[Start of section]
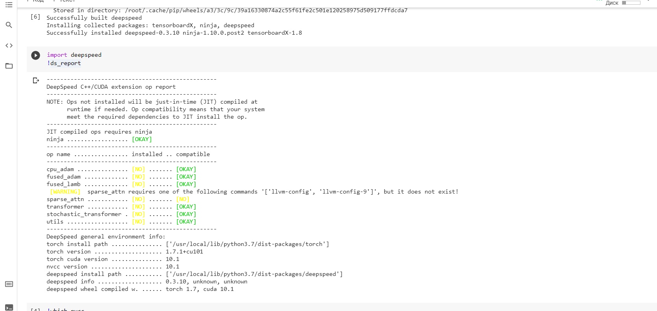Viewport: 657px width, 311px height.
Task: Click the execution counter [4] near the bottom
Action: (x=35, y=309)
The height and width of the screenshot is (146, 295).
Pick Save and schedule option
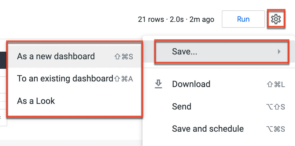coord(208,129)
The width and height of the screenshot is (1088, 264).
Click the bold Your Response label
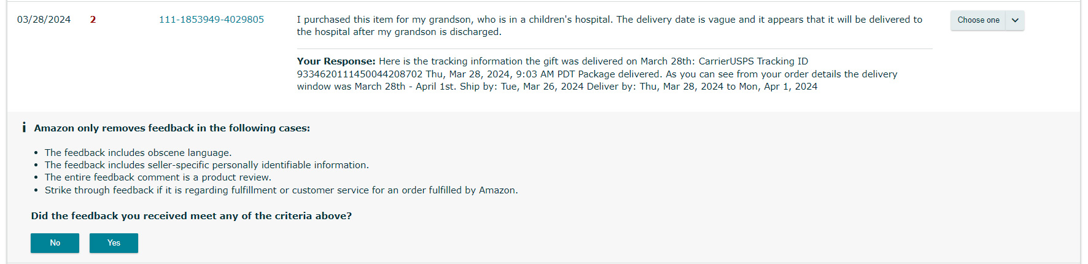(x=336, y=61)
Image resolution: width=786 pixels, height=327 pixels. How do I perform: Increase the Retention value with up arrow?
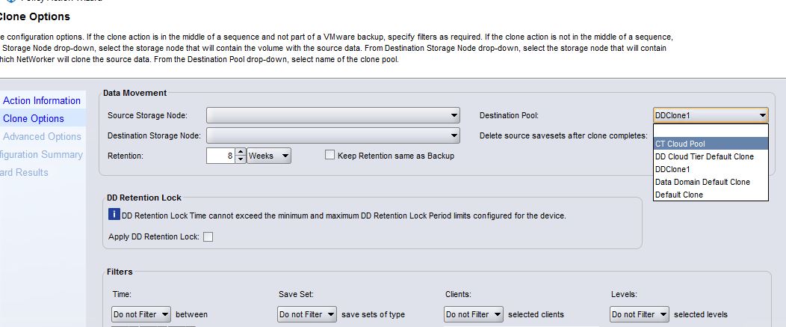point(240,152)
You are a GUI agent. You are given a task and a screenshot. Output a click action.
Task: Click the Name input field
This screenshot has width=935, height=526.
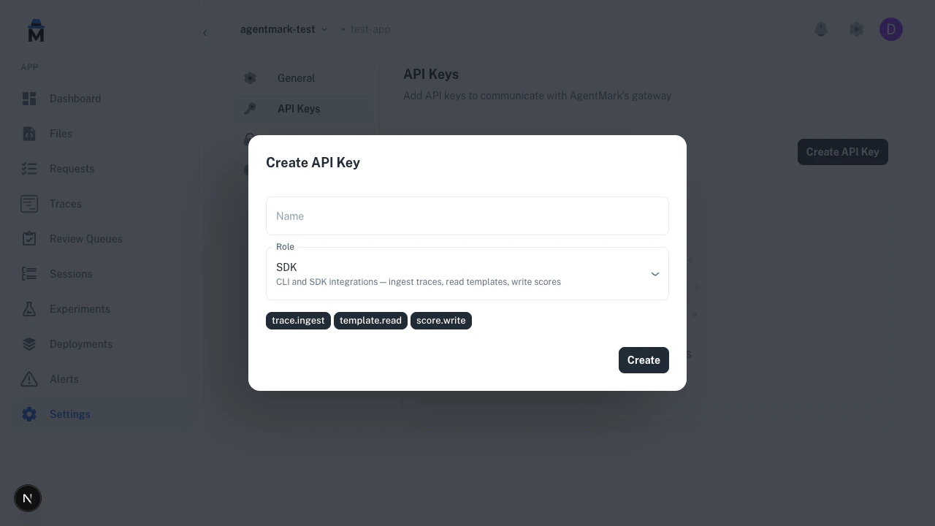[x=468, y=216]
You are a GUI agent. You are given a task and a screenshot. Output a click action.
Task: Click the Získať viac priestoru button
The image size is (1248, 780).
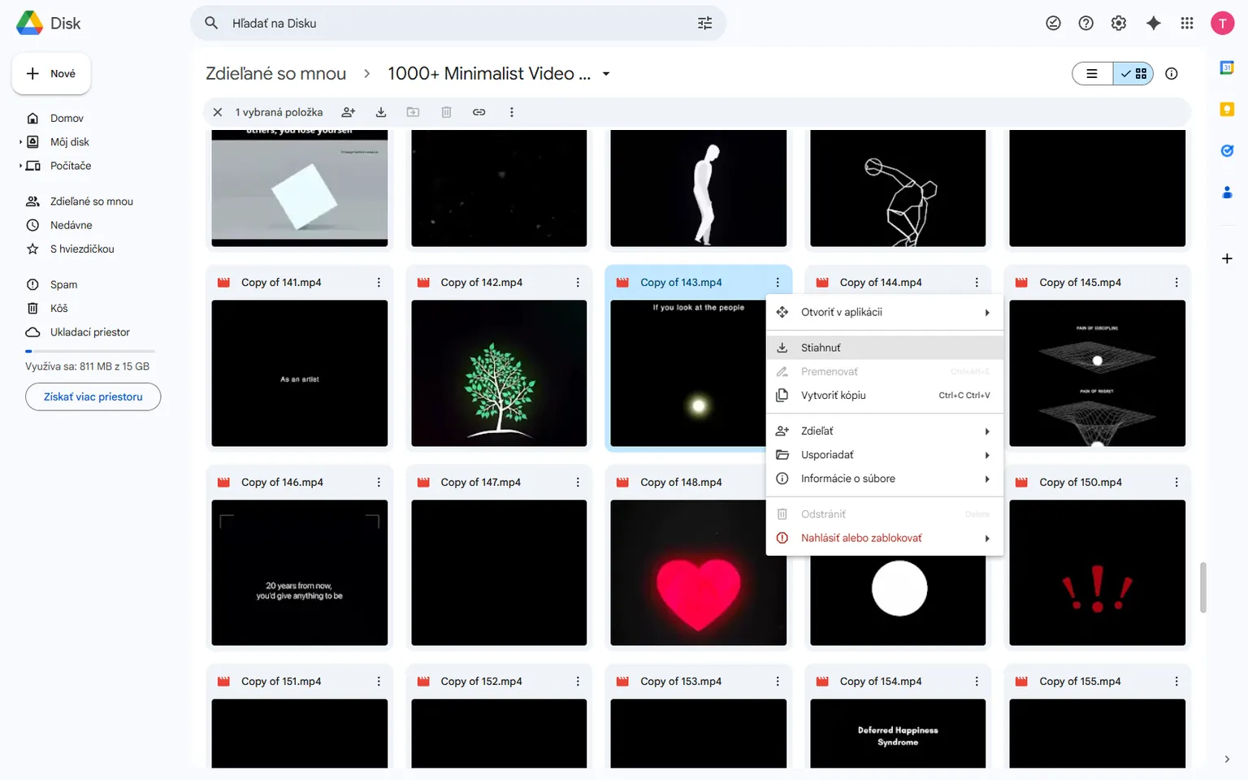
[End of section]
Begin with the line containing "Task: Click the Získať viac priestoru button" and end with the last line of the entries above. Copy those lines exactly, both ends included, and drop every picture.

Task: Click the Získať viac priestoru button
The image size is (1248, 780).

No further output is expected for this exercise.